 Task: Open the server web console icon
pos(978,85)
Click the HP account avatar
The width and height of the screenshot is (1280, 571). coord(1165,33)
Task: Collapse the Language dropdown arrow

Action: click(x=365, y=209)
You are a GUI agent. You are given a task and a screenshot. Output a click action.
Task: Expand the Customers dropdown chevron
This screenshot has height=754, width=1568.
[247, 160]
---
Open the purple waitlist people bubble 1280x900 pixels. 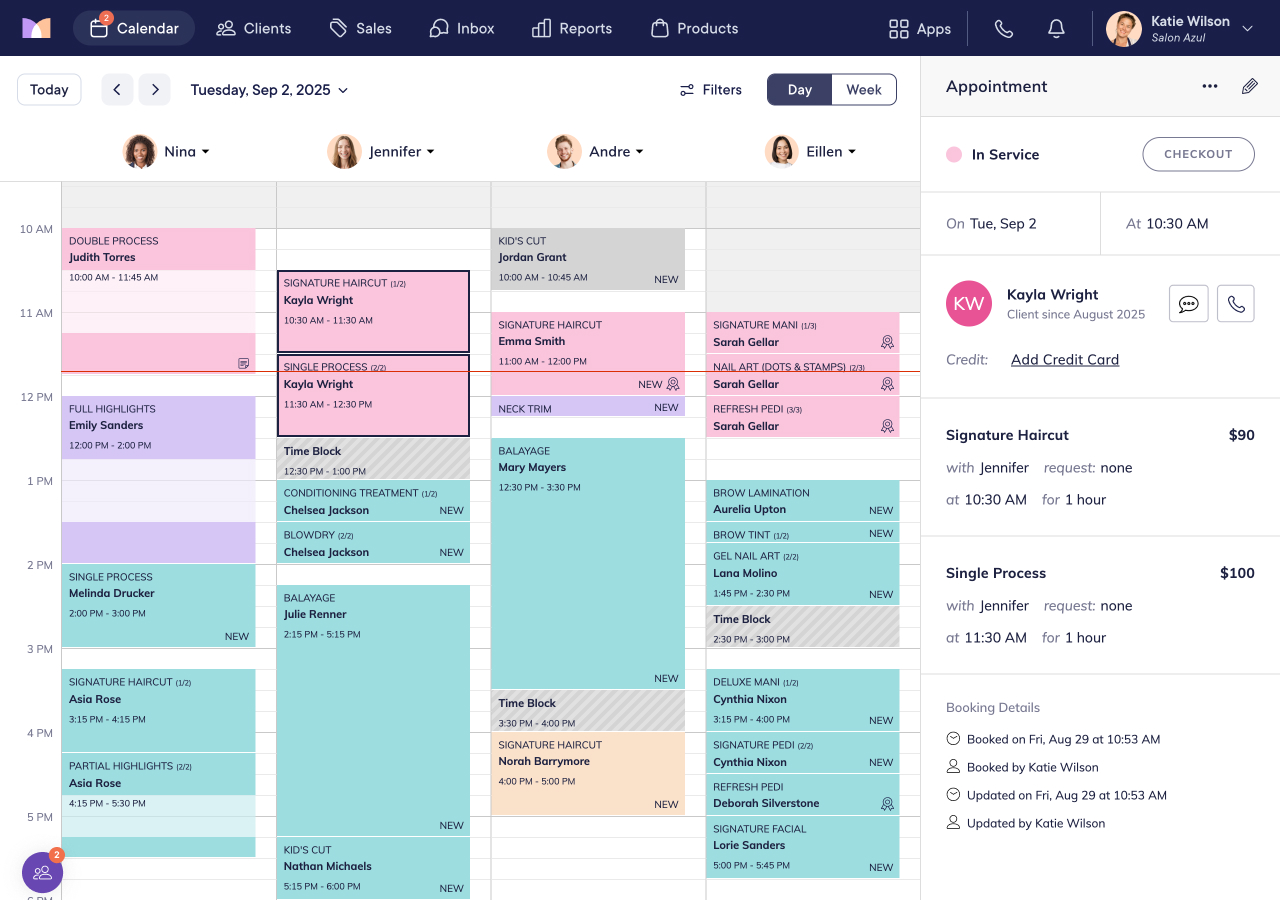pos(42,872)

» **Try it**:
Beginning with the line above that contains "Click the HP account avatar", copy each line exactly up to and including the line that contains "Task: Expand the Customers dropdown chevron", and go no further.

» **Response area**:
Click the HP account avatar
The width and height of the screenshot is (1280, 571). coord(1165,33)
Task: Collapse the Language dropdown arrow

Action: click(x=365, y=209)
You are a GUI agent. You are given a task and a screenshot. Output a click action.
Task: Expand the Customers dropdown chevron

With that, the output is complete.